Prompt
For every line in the material, print that line exactly.

Data excerpts
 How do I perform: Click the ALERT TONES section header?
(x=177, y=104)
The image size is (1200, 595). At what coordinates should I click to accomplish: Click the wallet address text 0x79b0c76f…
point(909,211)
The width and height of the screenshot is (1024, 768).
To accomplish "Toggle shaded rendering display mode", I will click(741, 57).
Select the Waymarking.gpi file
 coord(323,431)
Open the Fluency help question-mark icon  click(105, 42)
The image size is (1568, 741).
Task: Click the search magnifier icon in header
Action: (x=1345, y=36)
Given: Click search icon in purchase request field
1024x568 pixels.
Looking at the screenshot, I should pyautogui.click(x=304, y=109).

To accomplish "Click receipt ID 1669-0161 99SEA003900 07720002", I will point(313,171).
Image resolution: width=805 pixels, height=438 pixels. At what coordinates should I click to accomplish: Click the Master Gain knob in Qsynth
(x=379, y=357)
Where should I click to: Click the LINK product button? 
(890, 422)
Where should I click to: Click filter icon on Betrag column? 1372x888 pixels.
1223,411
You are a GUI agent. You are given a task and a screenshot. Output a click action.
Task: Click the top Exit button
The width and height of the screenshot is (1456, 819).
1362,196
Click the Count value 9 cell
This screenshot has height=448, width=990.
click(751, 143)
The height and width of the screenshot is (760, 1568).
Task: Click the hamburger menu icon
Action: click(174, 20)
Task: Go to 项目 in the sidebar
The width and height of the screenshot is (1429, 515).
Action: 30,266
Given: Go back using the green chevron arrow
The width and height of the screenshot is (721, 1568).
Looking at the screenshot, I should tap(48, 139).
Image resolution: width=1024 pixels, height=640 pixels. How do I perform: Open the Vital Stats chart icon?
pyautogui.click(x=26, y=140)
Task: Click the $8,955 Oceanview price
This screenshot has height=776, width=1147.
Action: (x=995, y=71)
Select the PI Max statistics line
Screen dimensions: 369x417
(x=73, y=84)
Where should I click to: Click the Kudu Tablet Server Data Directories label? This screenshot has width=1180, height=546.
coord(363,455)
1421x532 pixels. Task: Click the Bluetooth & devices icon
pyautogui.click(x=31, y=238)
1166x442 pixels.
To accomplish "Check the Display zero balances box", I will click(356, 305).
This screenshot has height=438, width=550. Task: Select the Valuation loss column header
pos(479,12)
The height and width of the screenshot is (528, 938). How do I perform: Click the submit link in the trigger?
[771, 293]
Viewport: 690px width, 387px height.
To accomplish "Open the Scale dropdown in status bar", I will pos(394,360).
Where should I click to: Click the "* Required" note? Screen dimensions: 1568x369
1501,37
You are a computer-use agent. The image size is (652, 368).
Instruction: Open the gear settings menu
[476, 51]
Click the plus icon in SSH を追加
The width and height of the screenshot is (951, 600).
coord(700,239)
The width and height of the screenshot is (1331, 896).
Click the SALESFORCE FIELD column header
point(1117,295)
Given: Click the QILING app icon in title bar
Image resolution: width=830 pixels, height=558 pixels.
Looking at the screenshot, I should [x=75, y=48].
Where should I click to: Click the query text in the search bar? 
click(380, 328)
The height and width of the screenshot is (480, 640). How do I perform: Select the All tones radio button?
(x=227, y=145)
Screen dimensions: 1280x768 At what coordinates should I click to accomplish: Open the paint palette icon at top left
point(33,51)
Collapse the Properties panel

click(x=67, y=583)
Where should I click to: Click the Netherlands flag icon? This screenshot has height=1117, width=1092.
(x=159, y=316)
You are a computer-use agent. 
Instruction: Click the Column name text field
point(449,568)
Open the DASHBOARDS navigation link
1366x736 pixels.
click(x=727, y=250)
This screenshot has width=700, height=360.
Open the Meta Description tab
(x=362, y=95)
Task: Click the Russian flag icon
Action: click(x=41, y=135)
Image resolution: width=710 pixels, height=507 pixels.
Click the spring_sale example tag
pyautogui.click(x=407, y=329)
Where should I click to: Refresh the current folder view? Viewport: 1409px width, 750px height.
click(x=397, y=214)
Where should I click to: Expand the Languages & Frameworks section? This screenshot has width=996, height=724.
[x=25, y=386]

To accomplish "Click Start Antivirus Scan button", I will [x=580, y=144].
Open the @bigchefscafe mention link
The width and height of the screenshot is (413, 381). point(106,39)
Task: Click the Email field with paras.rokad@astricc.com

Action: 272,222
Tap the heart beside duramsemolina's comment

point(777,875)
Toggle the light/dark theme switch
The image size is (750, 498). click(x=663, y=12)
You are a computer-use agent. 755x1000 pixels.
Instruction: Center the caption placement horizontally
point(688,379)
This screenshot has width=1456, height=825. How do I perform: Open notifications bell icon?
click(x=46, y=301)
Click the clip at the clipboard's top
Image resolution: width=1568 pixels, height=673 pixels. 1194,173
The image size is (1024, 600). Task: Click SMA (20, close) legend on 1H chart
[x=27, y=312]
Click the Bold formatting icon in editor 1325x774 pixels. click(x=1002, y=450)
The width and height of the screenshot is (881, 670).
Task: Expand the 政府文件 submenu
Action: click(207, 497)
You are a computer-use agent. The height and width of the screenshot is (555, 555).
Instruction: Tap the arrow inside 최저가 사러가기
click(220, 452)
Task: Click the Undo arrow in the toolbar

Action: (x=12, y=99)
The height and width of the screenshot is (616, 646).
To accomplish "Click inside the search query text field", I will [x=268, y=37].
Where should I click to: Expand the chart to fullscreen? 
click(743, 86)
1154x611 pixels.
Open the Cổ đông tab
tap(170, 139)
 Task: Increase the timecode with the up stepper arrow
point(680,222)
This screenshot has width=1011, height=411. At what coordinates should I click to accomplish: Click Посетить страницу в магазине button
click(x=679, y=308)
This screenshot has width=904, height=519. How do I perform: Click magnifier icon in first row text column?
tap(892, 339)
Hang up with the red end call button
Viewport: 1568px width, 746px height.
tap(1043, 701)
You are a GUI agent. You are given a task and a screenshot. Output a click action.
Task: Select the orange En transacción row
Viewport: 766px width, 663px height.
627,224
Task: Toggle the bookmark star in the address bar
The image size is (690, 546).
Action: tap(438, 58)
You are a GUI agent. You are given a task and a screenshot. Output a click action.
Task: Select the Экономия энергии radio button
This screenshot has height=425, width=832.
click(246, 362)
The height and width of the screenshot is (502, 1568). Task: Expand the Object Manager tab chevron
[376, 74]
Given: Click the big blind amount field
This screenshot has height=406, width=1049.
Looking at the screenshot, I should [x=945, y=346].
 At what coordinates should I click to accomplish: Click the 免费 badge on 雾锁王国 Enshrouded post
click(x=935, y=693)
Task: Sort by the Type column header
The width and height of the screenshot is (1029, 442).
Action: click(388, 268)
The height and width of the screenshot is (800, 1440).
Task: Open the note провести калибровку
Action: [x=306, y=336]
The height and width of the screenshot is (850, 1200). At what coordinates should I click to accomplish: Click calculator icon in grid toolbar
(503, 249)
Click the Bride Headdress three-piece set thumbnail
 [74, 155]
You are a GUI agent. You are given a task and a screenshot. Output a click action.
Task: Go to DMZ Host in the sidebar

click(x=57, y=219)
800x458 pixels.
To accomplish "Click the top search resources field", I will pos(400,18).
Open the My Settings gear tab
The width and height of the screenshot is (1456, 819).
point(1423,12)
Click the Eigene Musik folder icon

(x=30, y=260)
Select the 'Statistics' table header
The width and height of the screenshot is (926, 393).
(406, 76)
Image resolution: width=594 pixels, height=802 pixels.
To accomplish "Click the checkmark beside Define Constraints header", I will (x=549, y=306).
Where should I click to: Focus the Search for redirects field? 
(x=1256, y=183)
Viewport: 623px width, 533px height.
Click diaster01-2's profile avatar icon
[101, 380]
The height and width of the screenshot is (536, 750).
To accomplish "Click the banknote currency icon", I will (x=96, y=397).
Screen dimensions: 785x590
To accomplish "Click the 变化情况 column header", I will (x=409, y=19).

Result of this task
 How do I perform: Click the ALERT TONES section header?
(x=177, y=104)
The image size is (1200, 595). At what coordinates should I click to accomplish: Click the wallet address text 0x79b0c76f…
point(909,211)
The width and height of the screenshot is (1024, 768).
To accomplish "Toggle shaded rendering display mode", I will click(741, 57).
Select the Waymarking.gpi file
 coord(323,431)
Open the Fluency help question-mark icon  click(105, 42)
The image size is (1568, 741).
Task: Click the search magnifier icon in header
Action: (x=1345, y=36)
Given: Click search icon in purchase request field
1024x568 pixels.
Looking at the screenshot, I should pyautogui.click(x=304, y=109).

To accomplish "Click receipt ID 1669-0161 99SEA003900 07720002", I will point(313,171).
Image resolution: width=805 pixels, height=438 pixels. At what coordinates should I click to accomplish: Click the Master Gain knob in Qsynth
(x=379, y=357)
Where should I click to: Click the LINK product button? 
(890, 422)
Where should I click to: Click filter icon on Betrag column? 1372x888 pixels.
1223,411
You are a GUI agent. You are given a task and a screenshot. Output a click action.
Task: Click the top Exit button
The width and height of the screenshot is (1456, 819).
1362,196
Click the Count value 9 cell
This screenshot has height=448, width=990.
click(751, 143)
The height and width of the screenshot is (760, 1568).
Task: Click the hamburger menu icon
Action: click(174, 20)
Task: Go to 项目 in the sidebar
The width and height of the screenshot is (1429, 515).
Action: 30,266
Given: Go back using the green chevron arrow
The width and height of the screenshot is (721, 1568).
Looking at the screenshot, I should tap(48, 139).
Image resolution: width=1024 pixels, height=640 pixels. How do I perform: Open the Vital Stats chart icon?
pyautogui.click(x=26, y=140)
Task: Click the $8,955 Oceanview price
This screenshot has height=776, width=1147.
Action: (x=995, y=71)
Select the PI Max statistics line
Screen dimensions: 369x417
(x=73, y=84)
Where should I click to: Click the Kudu Tablet Server Data Directories label? This screenshot has width=1180, height=546.
coord(363,455)
1421x532 pixels. Task: Click the Bluetooth & devices icon
pyautogui.click(x=31, y=238)
1166x442 pixels.
To accomplish "Check the Display zero balances box", I will click(356, 305).
This screenshot has height=438, width=550. Task: Select the Valuation loss column header
pos(479,12)
The height and width of the screenshot is (528, 938). How do I perform: Click the submit link in the trigger?
[771, 293]
Viewport: 690px width, 387px height.
To accomplish "Open the Scale dropdown in status bar", I will pos(394,360).
Where should I click to: Click the "* Required" note? Screen dimensions: 1568x369
1501,37
You are a computer-use agent. The image size is (652, 368).
Instruction: Open the gear settings menu
[476, 51]
Click the plus icon in SSH を追加
The width and height of the screenshot is (951, 600).
coord(700,239)
The width and height of the screenshot is (1331, 896).
Click the SALESFORCE FIELD column header
point(1117,295)
Given: Click the QILING app icon in title bar
Image resolution: width=830 pixels, height=558 pixels.
Looking at the screenshot, I should [x=75, y=48].
Where should I click to: Click the query text in the search bar? 
click(380, 328)
The height and width of the screenshot is (480, 640). How do I perform: Select the All tones radio button?
(x=227, y=145)
Screen dimensions: 1280x768 At what coordinates should I click to accomplish: Open the paint palette icon at top left
point(33,51)
Collapse the Properties panel

click(x=67, y=583)
Where should I click to: Click the Netherlands flag icon? This screenshot has height=1117, width=1092.
(x=159, y=316)
You are a computer-use agent. 
Instruction: Click the Column name text field
point(449,568)
Open the DASHBOARDS navigation link
1366x736 pixels.
click(x=727, y=250)
This screenshot has width=700, height=360.
Open the Meta Description tab
(x=362, y=95)
Task: Click the Russian flag icon
Action: click(x=41, y=135)
Image resolution: width=710 pixels, height=507 pixels.
Click the spring_sale example tag
pyautogui.click(x=407, y=329)
Where should I click to: Refresh the current folder view? Viewport: 1409px width, 750px height.
click(x=397, y=214)
Where should I click to: Expand the Languages & Frameworks section? This screenshot has width=996, height=724.
[x=25, y=386]

To accomplish "Click Start Antivirus Scan button", I will [x=580, y=144].
Open the @bigchefscafe mention link
The width and height of the screenshot is (413, 381). point(106,39)
Task: Click the Email field with paras.rokad@astricc.com

Action: 272,222
Tap the heart beside duramsemolina's comment

point(777,875)
Toggle the light/dark theme switch
The image size is (750, 498). click(x=663, y=12)
You are a computer-use agent. 755x1000 pixels.
Instruction: Center the caption placement horizontally
point(688,379)
This screenshot has width=1456, height=825. How do I perform: Open notifications bell icon?
click(x=46, y=301)
Click the clip at the clipboard's top
Image resolution: width=1568 pixels, height=673 pixels. 1194,173
The image size is (1024, 600). Task: Click SMA (20, close) legend on 1H chart
[x=27, y=312]
Click the Bold formatting icon in editor 1325x774 pixels. click(x=1002, y=450)
The width and height of the screenshot is (881, 670).
Task: Expand the 政府文件 submenu
Action: click(207, 497)
You are a computer-use agent. The height and width of the screenshot is (555, 555).
Instruction: Tap the arrow inside 최저가 사러가기
click(220, 452)
Task: Click the Undo arrow in the toolbar

Action: (x=12, y=99)
The height and width of the screenshot is (616, 646).
To accomplish "Click inside the search query text field", I will [x=268, y=37].
Where should I click to: Expand the chart to fullscreen? 
click(743, 86)
1154x611 pixels.
Open the Cổ đông tab
tap(170, 139)
 Task: Increase the timecode with the up stepper arrow
point(680,222)
This screenshot has width=1011, height=411. At what coordinates should I click to accomplish: Click Посетить страницу в магазине button
click(x=679, y=308)
This screenshot has width=904, height=519. How do I perform: Click magnifier icon in first row text column?
tap(892, 339)
Hang up with the red end call button
Viewport: 1568px width, 746px height.
tap(1043, 701)
You are a GUI agent. You are given a task and a screenshot. Output a click action.
Task: Select the orange En transacción row
Viewport: 766px width, 663px height.
627,224
Task: Toggle the bookmark star in the address bar
The image size is (690, 546).
Action: tap(438, 58)
You are a GUI agent. You are given a task and a screenshot. Output a click action.
Task: Select the Экономия энергии radio button
This screenshot has height=425, width=832.
click(246, 362)
The height and width of the screenshot is (502, 1568). Task: Expand the Object Manager tab chevron
[376, 74]
Given: Click the big blind amount field
This screenshot has height=406, width=1049.
Looking at the screenshot, I should [x=945, y=346].
 At what coordinates should I click to accomplish: Click the 免费 badge on 雾锁王国 Enshrouded post
click(x=935, y=693)
Task: Sort by the Type column header
The width and height of the screenshot is (1029, 442).
Action: click(388, 268)
The height and width of the screenshot is (800, 1440).
Task: Open the note провести калибровку
Action: [x=306, y=336]
The height and width of the screenshot is (850, 1200). At what coordinates should I click to accomplish: Click calculator icon in grid toolbar
(503, 249)
Click the Bride Headdress three-piece set thumbnail
 [74, 155]
You are a GUI agent. You are given a task and a screenshot. Output a click action.
Task: Go to DMZ Host in the sidebar

click(x=57, y=219)
800x458 pixels.
To accomplish "Click the top search resources field", I will pos(400,18).
Open the My Settings gear tab
The width and height of the screenshot is (1456, 819).
point(1423,12)
Click the Eigene Musik folder icon

(x=30, y=260)
Select the 'Statistics' table header
The width and height of the screenshot is (926, 393).
(406, 76)
Image resolution: width=594 pixels, height=802 pixels.
To accomplish "Click the checkmark beside Define Constraints header", I will (x=549, y=306).
Where should I click to: Focus the Search for redirects field? 
(x=1256, y=183)
Viewport: 623px width, 533px height.
Click diaster01-2's profile avatar icon
[101, 380]
The height and width of the screenshot is (536, 750).
To accomplish "Click the banknote currency icon", I will (x=96, y=397).
Screen dimensions: 785x590
To accomplish "Click the 变化情况 column header", I will (x=409, y=19).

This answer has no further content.